In being timed to interfere with each other, the position of the tines 58, 60 are synchronized with each other and with the rotation of the brushrolls 16, 18 to produce interference of the tines 58, 60 during at least a portion of the rotation, such as during a portion of brushroll rotation in which the tines 58, 60 are moving through the gap 96 in between the dowels 54, 56. It is envisioned that the brushrolls 16, 18 may include any number of tines 58, 60 and/or any timing configuration, including where the tines 58, 60 are timed to interfere one at time or more than one at a time. Preferably, at least one tine 58, 60 on each brushroll 16, 18 are timed to engage each other during a portion of the brushroll rotation in which the tines 58, 60 are moving through the gap 96 between the dowels 54, 56. The tines 58, 60 can be offset and/or staggered around each brushroll 16, 18 such that the engagement moves laterally back and forth from one lateral end to the other lateral end of the brushroll. It is further contemplated either brushroll 16, 18 may have one or more tines that do not interfere with a tine on the other brushroll. However, in a preferred embodiment, the first brushroll 16 has multiple tines 58 that interfere with a corresponding set of multiple tines 60 on the second brushroll 18.
According to one aspect of the disclosure, at least one of the tines 58 on the first brushroll 16 and at least one of the tines 60 on the second brushroll 18 are timed to interfere with each other through a number of degrees of rotation during a period in which said tines 58, 60 are moving through the gap 96 in between the dowels 54, 56, for example through at least 60 degrees of rotation of the brushrolls 16, 18, alternatively through at least 90 degrees of rotation of the brushrolls 16, 18, alternatively through at least 75 degrees of rotation of the brushrolls 16, 18 alternatively through at least 120 degrees of rotation of the brushrolls 16, 18. During the interference period, the amount of interference between the tines 58, 60 changes, with the tines 58, 60 initially contacting at the tips 58T, 60T, then more of the engagement surfaces 58S, 60S coming into contact, and then moving out of contact until the tines 58, 60 contact at the tips 58T, 60T again, until finally the tines 58, 60 disengaging from each other.
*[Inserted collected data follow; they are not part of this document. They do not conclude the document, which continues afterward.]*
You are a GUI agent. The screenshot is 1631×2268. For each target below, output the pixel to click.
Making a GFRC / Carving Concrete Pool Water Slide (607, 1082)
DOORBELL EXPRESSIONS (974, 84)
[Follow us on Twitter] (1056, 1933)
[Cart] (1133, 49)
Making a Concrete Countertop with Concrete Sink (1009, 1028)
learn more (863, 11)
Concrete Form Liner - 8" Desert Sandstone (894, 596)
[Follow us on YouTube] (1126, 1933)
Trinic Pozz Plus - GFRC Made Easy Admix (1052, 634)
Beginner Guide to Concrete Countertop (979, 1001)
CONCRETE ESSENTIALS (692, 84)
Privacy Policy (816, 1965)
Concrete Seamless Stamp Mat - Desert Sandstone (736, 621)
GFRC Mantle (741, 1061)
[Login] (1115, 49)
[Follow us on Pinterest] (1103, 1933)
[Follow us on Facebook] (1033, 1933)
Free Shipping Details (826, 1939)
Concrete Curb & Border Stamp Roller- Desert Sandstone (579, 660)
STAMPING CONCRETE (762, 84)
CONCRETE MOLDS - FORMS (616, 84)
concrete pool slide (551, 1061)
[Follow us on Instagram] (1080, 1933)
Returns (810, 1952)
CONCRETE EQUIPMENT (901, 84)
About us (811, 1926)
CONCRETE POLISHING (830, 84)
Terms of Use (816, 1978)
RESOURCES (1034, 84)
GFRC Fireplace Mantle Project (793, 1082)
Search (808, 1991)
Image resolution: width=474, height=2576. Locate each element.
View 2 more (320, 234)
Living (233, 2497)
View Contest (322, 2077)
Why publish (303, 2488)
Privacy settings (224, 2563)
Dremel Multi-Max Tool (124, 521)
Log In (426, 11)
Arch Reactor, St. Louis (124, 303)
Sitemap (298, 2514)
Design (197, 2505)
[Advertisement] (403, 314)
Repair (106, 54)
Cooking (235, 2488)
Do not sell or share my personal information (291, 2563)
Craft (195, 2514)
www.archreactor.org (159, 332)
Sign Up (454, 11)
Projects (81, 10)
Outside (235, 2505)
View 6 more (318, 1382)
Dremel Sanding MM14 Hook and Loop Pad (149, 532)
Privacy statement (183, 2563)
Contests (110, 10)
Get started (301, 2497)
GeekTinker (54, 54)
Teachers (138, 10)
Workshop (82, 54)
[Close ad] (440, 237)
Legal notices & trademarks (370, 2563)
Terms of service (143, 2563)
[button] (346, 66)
FIG. 4B shows some examples of different stages of interface between tines 58, 60.
The brushrolls 16, 18 may have tines 58, 60 as the only agitation element thereon. However, in other embodiments of the tool 10, the brushrolls 16, 18 may have bristles (not shown) and/or other agitation elements such as, but not limited to, fabric, felt, nap, and/or pile (or any combination thereof) in addition to the tines 58, 60. Disposing bristles or other agitation elements on the brushrolls 16, 18 may increase the agitation of the surface to be cleaned, thereby more effectively loosening debris thereon.
According to one aspect of the disclosure, the tines 58, 60 are silicone rubber or another suitable elastomer that assists in frictionally gripping and/or electrostatically attracting pet hair and is suitably flexible to bend when in contact with the floor or with each other without permanent deforming. Non-limiting examples of other suitable elastomers are nitrile, urethane, and thermoplastic elastomers. Other materials for the tines 58, 60 that demonstrate the hair collection and flexibility disclosed herein are possible.
According to one aspect of the disclosure, the dowels 54, 56 are separated by a gap distance D measured along a perpendicular line between the axes 16A, 18A. The gap distance D is more specifically the distance between a first intersection point between the surface of the first dowel 54 and the perpendicular line between the axes 16A, 18A and a second intersection point between the surface of the second dowel 56 and the perpendicular line between the axes 16A, 18A.
According to one aspect of the disclosure, the tine length L is greater than at least one half of the gap distance D, alternatively tine length L is at least ¾ of the gap distance D, alternatively tine length L is greater than one half of the gap distance D and less than the gap distance D (e.g., ½D<L <D). This ensures that tines 58, 60 will engage each other during a portion of the brushroll rotation in which the tines 58, 60 are moving through the gap 96 between the brushrolls 16, 18.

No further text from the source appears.